***** Available data *****
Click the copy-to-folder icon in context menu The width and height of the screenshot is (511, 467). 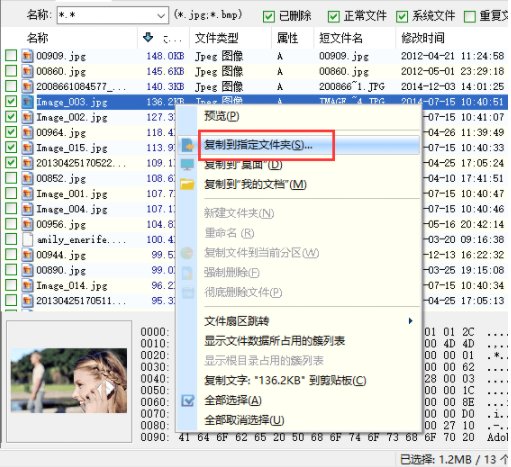click(x=188, y=145)
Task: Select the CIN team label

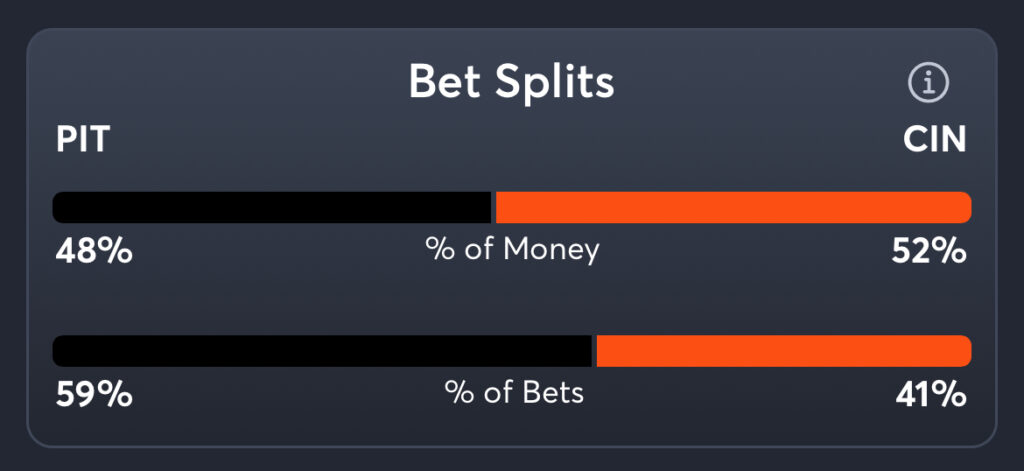Action: click(934, 140)
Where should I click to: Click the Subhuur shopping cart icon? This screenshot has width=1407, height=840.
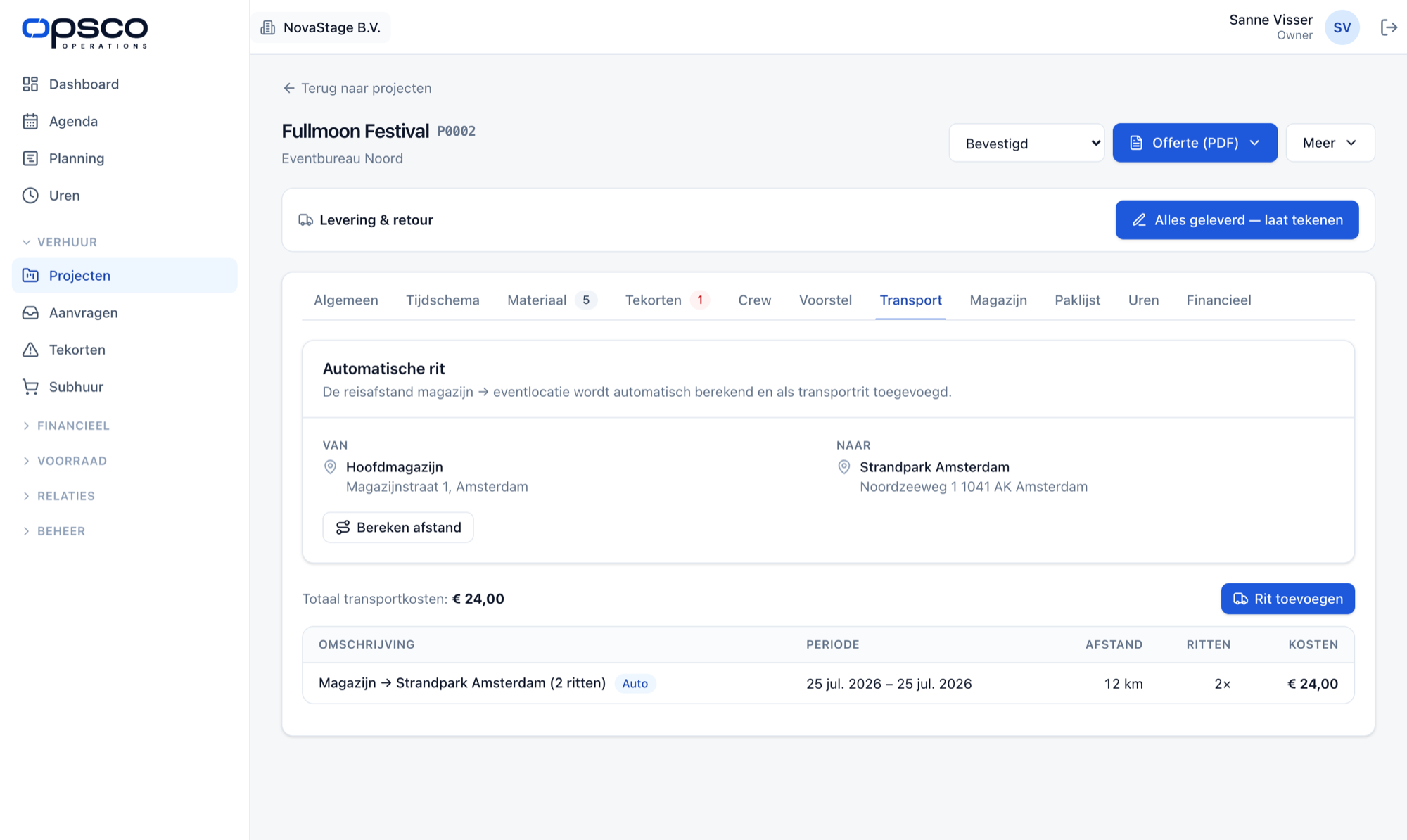pos(30,387)
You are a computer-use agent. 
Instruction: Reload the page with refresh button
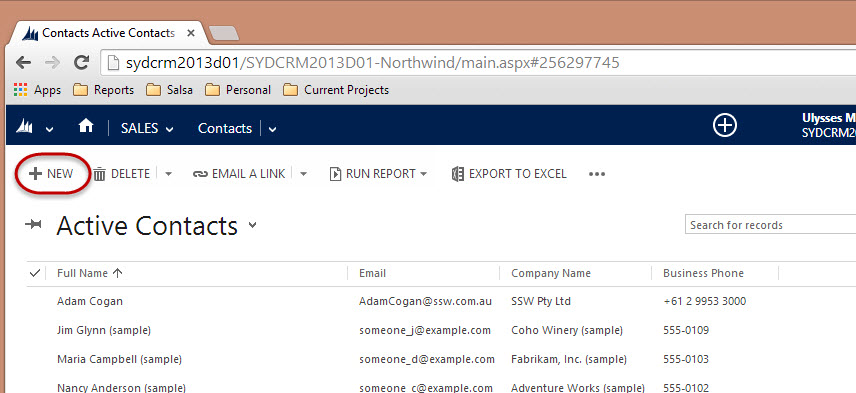[82, 63]
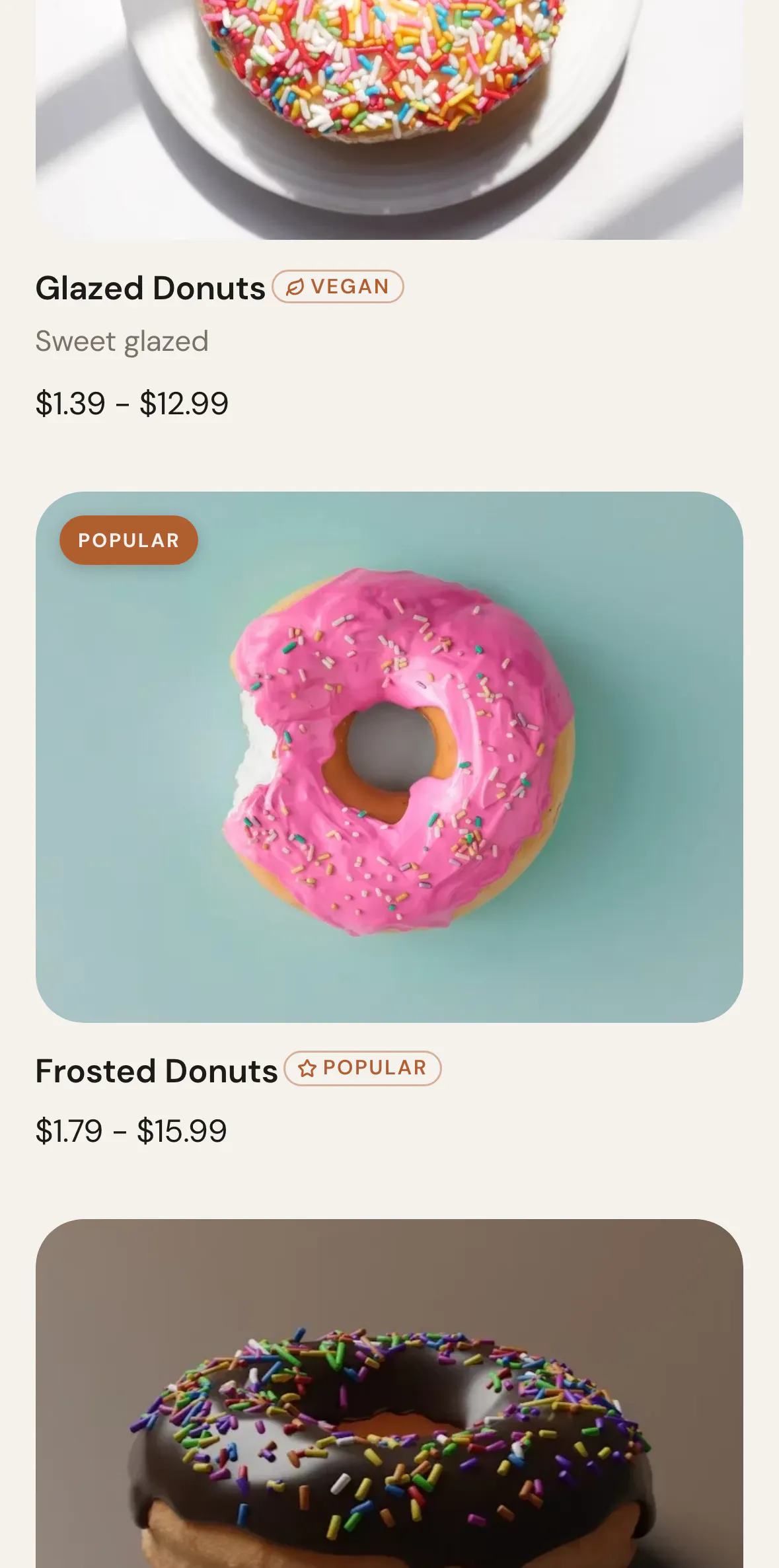Select the pink frosted donut photo
The width and height of the screenshot is (779, 1568).
click(x=389, y=757)
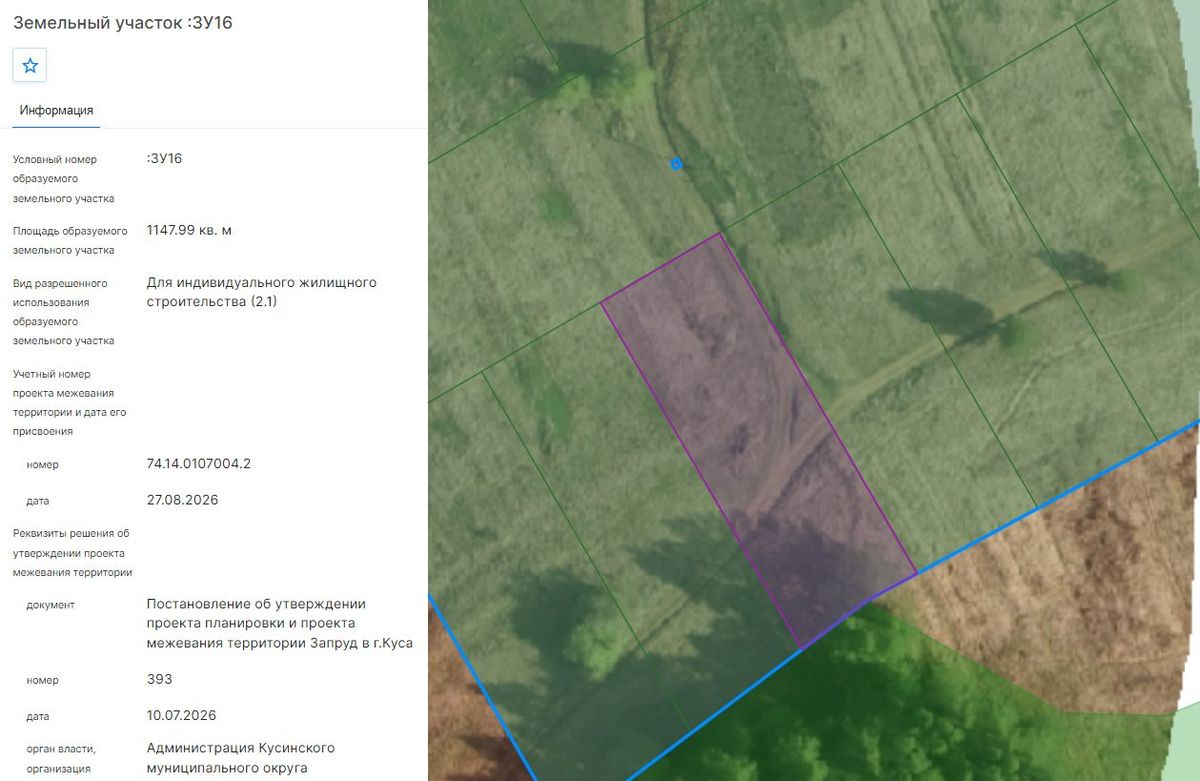Select the assignment date 27.08.2026
1200x781 pixels.
(x=182, y=500)
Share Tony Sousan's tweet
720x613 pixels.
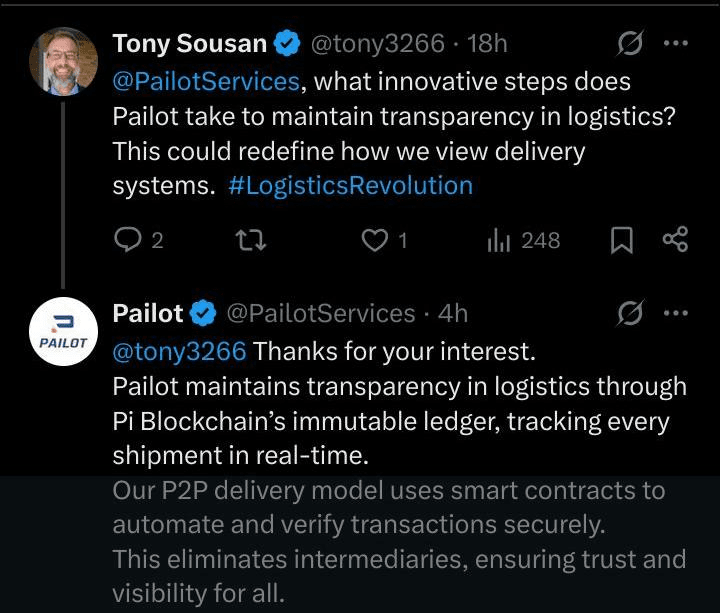tap(675, 240)
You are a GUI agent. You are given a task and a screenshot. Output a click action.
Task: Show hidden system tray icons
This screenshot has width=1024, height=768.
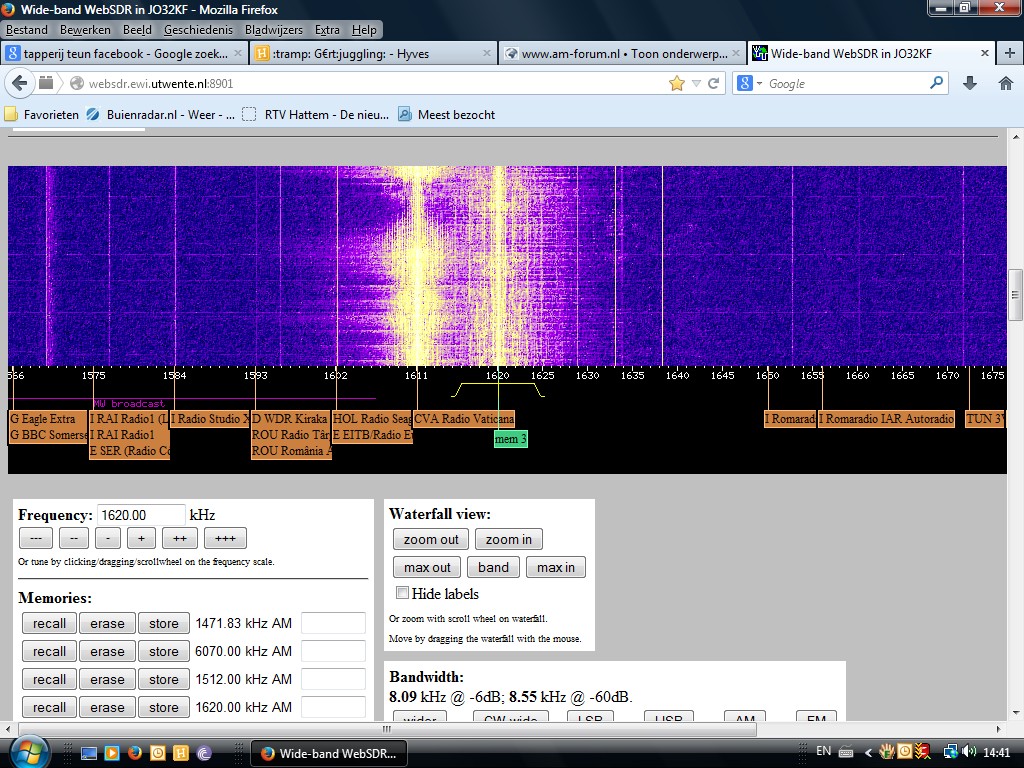pyautogui.click(x=869, y=752)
*****
What is required: Reproduce the lines verbatim, beginning at the line that contains "Task: Select the CIN team label" and continuing through the end of the lines. Omit the pictures from your answer.

Solution below:
Task: Select the CIN team label

Action: click(934, 140)
Where should I click to: Click the Subhuur shopping cart icon? This screenshot has width=1407, height=840.
pos(30,387)
You are a computer-use agent. 
Instruction: Reload the page with refresh button
[82, 63]
Select the pink frosted donut photo
The width and height of the screenshot is (779, 1568).
click(x=389, y=757)
Select the assignment date 27.08.2026
1200x781 pixels.
(x=182, y=500)
Share Tony Sousan's tweet
720x613 pixels.
tap(675, 240)
You are a GUI agent. You are given a task and a screenshot. Output a click action.
Task: Show hidden system tray icons
This screenshot has width=1024, height=768.
pyautogui.click(x=869, y=752)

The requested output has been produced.